• **Your assignment**: Starting with the line that mentions "ルネサンス・デザイン・美容専門学校 (139, 2087)", repeat each line verbatim until the entries end, both ends included.

[Data entries]
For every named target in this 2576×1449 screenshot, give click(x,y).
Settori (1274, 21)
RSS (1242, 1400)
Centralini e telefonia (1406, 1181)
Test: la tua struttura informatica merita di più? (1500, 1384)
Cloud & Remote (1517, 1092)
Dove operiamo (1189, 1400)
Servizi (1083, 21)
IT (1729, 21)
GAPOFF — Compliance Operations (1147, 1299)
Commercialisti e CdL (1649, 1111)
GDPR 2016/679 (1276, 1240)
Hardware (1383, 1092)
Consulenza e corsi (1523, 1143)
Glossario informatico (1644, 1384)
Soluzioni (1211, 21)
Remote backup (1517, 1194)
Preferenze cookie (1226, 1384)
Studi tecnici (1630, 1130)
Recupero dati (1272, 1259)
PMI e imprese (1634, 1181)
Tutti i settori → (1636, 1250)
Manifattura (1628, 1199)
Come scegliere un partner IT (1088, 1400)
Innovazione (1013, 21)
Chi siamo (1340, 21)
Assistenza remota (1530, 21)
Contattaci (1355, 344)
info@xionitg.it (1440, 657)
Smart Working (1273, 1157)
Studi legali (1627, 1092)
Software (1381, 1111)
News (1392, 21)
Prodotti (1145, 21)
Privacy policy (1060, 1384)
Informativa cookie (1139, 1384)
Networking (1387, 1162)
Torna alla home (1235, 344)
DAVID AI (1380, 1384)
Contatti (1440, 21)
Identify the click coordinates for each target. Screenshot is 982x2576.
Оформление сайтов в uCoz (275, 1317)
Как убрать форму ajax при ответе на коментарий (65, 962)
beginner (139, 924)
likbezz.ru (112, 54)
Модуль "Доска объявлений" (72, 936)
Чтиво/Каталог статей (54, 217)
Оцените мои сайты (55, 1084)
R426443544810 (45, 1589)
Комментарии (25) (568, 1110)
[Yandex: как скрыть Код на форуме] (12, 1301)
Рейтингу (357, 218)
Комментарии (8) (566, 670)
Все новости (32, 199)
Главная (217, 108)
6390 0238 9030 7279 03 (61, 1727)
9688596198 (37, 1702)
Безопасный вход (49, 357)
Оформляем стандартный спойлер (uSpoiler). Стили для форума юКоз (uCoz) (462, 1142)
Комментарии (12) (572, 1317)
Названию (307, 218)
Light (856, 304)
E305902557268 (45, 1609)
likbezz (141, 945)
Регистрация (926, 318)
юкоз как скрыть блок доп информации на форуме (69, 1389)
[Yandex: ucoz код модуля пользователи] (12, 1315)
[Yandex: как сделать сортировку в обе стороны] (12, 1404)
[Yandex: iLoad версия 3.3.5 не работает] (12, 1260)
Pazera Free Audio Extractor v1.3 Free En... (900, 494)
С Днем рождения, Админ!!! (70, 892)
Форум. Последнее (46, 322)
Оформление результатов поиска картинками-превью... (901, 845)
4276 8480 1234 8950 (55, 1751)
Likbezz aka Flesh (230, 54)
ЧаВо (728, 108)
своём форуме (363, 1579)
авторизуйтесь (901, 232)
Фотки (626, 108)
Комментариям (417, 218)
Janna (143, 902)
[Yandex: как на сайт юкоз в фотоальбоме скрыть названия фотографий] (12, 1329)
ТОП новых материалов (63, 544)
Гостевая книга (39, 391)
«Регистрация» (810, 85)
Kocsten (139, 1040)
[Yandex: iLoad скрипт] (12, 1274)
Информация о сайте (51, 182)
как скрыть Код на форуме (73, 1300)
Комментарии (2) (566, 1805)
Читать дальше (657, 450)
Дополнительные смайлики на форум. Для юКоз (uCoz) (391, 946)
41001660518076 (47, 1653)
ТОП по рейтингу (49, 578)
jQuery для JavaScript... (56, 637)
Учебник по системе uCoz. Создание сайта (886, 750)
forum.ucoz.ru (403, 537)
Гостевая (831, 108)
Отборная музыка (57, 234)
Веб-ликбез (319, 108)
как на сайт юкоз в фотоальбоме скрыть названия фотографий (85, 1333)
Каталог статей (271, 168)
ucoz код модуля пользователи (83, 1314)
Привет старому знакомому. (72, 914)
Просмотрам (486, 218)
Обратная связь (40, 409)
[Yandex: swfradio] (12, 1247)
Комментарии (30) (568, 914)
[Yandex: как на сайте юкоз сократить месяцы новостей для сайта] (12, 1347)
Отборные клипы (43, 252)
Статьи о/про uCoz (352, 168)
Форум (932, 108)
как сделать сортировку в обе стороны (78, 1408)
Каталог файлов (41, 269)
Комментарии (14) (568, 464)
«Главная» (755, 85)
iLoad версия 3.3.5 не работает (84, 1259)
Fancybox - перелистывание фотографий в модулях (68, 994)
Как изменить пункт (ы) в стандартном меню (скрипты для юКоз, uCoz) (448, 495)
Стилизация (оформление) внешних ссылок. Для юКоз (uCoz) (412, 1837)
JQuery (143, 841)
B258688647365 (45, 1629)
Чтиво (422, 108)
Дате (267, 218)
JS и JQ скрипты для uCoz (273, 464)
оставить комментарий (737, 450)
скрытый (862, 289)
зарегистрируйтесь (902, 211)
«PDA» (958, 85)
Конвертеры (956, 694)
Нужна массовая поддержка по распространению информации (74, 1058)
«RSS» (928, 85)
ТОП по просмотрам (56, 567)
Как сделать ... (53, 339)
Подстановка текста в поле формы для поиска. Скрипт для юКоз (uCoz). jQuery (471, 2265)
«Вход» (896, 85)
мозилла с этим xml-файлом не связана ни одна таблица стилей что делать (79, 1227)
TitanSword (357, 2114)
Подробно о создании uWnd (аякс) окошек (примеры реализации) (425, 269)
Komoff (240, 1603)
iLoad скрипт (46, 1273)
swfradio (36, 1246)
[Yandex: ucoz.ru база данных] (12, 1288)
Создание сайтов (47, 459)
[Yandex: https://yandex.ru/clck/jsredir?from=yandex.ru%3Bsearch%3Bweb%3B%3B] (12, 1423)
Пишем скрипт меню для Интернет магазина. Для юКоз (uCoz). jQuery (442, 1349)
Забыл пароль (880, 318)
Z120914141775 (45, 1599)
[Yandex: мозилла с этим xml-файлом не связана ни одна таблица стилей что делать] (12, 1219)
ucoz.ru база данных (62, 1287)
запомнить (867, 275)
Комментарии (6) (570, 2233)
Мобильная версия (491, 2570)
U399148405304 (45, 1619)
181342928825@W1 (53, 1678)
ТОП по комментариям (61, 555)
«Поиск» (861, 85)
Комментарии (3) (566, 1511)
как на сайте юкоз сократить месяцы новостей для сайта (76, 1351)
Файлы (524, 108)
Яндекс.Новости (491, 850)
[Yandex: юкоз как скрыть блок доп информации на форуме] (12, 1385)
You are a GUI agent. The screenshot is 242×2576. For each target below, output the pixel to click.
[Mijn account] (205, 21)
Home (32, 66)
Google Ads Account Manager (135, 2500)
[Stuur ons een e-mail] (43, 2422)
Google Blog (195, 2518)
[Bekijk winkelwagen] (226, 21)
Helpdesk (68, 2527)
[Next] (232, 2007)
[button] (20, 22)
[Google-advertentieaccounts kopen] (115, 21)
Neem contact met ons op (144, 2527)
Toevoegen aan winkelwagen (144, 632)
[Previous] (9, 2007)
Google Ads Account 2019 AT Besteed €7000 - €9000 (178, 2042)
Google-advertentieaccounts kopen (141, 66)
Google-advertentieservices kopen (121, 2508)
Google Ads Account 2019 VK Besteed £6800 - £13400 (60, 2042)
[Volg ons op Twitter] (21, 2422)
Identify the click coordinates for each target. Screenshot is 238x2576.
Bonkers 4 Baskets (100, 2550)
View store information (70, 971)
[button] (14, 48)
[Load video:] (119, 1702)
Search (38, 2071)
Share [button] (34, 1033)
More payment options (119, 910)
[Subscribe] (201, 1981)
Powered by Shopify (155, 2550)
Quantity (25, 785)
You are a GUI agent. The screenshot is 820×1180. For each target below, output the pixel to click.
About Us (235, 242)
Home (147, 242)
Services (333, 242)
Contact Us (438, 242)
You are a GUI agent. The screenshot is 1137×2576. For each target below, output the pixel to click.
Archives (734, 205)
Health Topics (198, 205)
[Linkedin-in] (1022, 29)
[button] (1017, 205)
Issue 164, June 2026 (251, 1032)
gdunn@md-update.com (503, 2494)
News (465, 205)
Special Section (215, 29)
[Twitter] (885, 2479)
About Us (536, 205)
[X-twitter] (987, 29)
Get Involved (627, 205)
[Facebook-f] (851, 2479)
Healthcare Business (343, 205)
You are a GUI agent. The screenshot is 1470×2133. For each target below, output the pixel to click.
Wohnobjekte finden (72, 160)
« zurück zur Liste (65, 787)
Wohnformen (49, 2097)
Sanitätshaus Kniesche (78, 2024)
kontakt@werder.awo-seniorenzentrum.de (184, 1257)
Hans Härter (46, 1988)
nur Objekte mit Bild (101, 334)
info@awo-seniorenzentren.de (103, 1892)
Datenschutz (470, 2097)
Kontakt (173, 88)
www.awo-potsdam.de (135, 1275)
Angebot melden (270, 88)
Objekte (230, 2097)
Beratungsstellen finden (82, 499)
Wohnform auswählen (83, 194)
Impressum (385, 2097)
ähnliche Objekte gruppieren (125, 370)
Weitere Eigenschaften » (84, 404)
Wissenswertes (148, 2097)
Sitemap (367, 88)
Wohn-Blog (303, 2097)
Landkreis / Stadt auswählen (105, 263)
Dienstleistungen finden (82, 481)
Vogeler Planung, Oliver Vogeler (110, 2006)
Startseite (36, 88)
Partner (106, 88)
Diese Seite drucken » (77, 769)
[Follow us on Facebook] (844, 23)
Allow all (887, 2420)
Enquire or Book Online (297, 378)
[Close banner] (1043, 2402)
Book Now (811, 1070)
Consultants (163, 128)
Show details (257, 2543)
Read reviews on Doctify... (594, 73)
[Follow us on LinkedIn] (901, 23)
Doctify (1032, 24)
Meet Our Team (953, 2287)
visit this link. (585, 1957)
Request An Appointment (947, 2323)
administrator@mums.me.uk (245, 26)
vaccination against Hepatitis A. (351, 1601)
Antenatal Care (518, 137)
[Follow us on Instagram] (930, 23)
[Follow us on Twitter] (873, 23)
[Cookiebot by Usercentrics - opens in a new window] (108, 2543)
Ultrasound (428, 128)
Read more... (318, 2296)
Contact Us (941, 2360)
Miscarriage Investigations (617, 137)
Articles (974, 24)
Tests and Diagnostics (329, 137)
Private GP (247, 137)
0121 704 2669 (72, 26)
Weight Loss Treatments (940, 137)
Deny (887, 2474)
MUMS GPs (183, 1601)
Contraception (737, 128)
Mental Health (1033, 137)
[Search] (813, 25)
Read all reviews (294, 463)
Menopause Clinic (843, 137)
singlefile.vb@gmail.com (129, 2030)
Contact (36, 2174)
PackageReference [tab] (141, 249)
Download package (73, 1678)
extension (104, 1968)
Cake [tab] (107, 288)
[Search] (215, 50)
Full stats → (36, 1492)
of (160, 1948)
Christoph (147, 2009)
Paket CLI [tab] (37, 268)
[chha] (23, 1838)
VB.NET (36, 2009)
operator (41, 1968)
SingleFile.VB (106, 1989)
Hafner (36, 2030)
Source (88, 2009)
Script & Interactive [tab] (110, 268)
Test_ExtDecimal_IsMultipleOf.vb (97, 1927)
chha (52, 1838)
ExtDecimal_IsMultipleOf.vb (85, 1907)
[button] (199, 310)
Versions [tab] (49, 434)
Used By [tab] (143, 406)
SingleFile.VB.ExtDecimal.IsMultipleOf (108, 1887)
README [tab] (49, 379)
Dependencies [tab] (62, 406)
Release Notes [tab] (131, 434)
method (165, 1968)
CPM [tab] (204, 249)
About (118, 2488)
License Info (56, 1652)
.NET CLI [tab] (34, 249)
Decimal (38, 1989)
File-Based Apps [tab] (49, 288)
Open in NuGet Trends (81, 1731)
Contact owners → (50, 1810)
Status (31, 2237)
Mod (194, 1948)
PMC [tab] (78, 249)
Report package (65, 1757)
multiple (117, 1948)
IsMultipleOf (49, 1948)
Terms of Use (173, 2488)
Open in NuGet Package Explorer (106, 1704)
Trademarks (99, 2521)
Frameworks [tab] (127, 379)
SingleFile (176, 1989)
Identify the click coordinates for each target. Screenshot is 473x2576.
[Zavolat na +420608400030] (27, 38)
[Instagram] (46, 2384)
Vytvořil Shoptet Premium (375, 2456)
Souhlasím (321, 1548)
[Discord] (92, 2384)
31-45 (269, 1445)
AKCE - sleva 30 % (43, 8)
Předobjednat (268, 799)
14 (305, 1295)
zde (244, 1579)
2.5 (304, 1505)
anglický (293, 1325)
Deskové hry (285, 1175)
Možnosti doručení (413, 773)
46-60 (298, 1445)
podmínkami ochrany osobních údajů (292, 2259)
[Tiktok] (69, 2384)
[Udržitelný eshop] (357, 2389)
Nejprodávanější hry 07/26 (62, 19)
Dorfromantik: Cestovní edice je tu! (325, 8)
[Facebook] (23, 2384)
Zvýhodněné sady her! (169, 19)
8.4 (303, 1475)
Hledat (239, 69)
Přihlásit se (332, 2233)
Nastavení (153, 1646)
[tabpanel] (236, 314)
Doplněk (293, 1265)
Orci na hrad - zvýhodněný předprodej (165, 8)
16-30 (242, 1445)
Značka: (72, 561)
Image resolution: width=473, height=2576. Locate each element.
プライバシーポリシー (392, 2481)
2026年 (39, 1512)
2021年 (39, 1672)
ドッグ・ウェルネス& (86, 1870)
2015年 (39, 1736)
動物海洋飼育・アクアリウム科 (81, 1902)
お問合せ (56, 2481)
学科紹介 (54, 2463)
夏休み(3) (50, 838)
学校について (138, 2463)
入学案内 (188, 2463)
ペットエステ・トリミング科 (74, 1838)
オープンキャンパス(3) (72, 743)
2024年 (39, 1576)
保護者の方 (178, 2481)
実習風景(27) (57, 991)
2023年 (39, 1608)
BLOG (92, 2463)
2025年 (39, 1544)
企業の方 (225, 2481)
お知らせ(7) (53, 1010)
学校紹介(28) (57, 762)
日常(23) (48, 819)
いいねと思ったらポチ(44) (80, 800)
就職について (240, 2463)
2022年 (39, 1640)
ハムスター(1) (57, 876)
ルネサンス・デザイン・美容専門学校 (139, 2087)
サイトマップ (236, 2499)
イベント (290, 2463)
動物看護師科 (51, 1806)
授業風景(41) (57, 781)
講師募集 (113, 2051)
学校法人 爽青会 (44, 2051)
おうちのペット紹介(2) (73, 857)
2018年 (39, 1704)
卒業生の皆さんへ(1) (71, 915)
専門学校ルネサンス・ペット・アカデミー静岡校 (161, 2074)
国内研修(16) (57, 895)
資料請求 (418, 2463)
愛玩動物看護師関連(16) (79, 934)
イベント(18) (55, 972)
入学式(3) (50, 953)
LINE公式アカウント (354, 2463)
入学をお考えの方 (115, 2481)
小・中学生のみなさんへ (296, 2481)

• **Problem solution**:
ルネサンス・デザイン・美容専門学校 (139, 2087)
サイトマップ (236, 2499)
イベント (290, 2463)
動物看護師科 (51, 1806)
授業風景(41) (57, 781)
講師募集 (113, 2051)
学校法人 爽青会 (44, 2051)
おうちのペット紹介(2) (73, 857)
2018年 (39, 1704)
卒業生の皆さんへ(1) (71, 915)
専門学校ルネサンス・ペット・アカデミー静岡校 (161, 2074)
国内研修(16) (57, 895)
資料請求 (418, 2463)
愛玩動物看護師関連(16) (79, 934)
イベント(18) (55, 972)
入学式(3) (50, 953)
LINE公式アカウント (354, 2463)
入学をお考えの方 (115, 2481)
小・中学生のみなさんへ (296, 2481)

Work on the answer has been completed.